▶ THE PROBLEM: Copy the records word for word, starting at the first line and ending with the line that contains "Looking at the screenshot, I should click(277, 10).".

▶ WORKING DATA:
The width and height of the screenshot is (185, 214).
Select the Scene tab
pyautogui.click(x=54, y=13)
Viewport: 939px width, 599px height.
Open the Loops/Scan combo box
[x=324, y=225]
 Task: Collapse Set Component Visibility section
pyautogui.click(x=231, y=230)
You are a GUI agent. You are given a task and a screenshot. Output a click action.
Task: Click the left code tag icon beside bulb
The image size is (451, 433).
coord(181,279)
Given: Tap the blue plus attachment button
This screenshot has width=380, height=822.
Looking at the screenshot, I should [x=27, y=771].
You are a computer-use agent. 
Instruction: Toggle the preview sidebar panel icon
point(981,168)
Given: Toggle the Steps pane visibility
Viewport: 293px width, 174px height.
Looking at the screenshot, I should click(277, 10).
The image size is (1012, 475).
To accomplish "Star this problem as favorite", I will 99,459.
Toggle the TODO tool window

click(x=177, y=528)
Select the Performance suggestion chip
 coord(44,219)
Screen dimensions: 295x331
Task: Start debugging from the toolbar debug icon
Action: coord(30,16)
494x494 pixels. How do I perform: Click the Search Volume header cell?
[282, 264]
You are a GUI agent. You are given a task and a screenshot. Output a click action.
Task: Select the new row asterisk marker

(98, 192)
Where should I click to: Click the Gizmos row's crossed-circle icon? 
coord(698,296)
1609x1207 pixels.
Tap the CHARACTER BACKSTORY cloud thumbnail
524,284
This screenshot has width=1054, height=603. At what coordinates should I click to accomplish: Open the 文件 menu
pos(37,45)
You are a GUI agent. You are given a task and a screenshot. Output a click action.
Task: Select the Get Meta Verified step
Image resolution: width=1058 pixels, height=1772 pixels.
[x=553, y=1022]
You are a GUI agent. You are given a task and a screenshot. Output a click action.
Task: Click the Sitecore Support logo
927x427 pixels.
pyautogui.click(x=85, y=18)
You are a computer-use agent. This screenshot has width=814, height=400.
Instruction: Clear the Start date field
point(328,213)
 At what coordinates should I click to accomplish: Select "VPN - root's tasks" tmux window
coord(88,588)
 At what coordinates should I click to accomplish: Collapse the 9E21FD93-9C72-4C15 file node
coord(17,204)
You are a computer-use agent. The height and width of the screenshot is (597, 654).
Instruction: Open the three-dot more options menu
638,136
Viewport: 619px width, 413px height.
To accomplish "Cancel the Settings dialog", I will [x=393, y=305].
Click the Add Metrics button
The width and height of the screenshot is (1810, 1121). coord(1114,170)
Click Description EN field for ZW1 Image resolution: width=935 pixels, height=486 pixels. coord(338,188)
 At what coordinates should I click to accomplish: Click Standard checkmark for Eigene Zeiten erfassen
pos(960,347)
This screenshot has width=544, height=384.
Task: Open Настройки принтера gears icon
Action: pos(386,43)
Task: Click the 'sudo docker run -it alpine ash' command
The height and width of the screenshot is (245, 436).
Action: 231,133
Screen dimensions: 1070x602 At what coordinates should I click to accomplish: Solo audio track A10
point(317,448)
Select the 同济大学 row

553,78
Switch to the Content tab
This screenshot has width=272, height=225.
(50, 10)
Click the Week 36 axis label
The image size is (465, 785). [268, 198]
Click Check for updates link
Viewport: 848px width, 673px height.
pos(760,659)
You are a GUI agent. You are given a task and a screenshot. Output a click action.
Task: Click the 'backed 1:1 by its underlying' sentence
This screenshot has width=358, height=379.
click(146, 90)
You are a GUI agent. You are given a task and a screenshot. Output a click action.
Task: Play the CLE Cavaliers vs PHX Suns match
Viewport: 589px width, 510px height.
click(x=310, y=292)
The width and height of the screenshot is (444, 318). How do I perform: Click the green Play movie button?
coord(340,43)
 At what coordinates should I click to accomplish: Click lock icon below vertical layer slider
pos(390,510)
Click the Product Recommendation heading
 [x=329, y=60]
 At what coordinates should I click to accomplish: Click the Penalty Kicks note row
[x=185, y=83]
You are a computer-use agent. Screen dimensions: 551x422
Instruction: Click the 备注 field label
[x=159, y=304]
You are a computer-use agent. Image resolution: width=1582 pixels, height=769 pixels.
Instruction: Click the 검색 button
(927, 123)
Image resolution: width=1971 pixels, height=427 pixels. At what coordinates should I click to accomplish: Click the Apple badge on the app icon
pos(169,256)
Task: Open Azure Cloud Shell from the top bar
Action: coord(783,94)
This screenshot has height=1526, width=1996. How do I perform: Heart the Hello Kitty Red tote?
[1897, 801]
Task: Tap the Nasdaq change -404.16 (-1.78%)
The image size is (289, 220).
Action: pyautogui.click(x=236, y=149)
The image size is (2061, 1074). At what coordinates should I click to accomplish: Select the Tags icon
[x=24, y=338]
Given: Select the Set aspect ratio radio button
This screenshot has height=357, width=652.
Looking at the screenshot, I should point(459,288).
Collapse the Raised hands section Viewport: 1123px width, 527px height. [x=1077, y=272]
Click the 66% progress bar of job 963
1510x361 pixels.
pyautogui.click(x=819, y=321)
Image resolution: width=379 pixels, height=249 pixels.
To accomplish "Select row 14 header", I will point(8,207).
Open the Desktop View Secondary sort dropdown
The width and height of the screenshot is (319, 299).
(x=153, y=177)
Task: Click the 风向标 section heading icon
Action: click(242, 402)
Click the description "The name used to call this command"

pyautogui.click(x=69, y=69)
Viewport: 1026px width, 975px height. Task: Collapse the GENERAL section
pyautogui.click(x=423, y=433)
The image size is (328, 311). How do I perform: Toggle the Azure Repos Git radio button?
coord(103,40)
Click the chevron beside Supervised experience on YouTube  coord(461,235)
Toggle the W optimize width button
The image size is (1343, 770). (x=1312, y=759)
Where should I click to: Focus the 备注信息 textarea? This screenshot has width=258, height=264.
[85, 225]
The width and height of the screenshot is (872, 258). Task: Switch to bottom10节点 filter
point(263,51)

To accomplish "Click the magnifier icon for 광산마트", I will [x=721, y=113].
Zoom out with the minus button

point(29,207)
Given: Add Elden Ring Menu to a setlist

▶ COMPLETE RESPONSE:
The width and height of the screenshot is (185, 214).
Select the Scene tab
pyautogui.click(x=54, y=13)
Viewport: 939px width, 599px height.
Open the Loops/Scan combo box
[x=324, y=225]
 Task: Collapse Set Component Visibility section
pyautogui.click(x=231, y=230)
You are a GUI agent. You are given a task and a screenshot. Output a click action.
Task: Click the left code tag icon beside bulb
The image size is (451, 433).
coord(181,279)
Given: Tap the blue plus attachment button
This screenshot has width=380, height=822.
Looking at the screenshot, I should [x=27, y=771].
You are a computer-use agent. 
Instruction: Toggle the preview sidebar panel icon
point(981,168)
Given: Toggle the Steps pane visibility
Viewport: 293px width, 174px height.
Looking at the screenshot, I should click(277, 10).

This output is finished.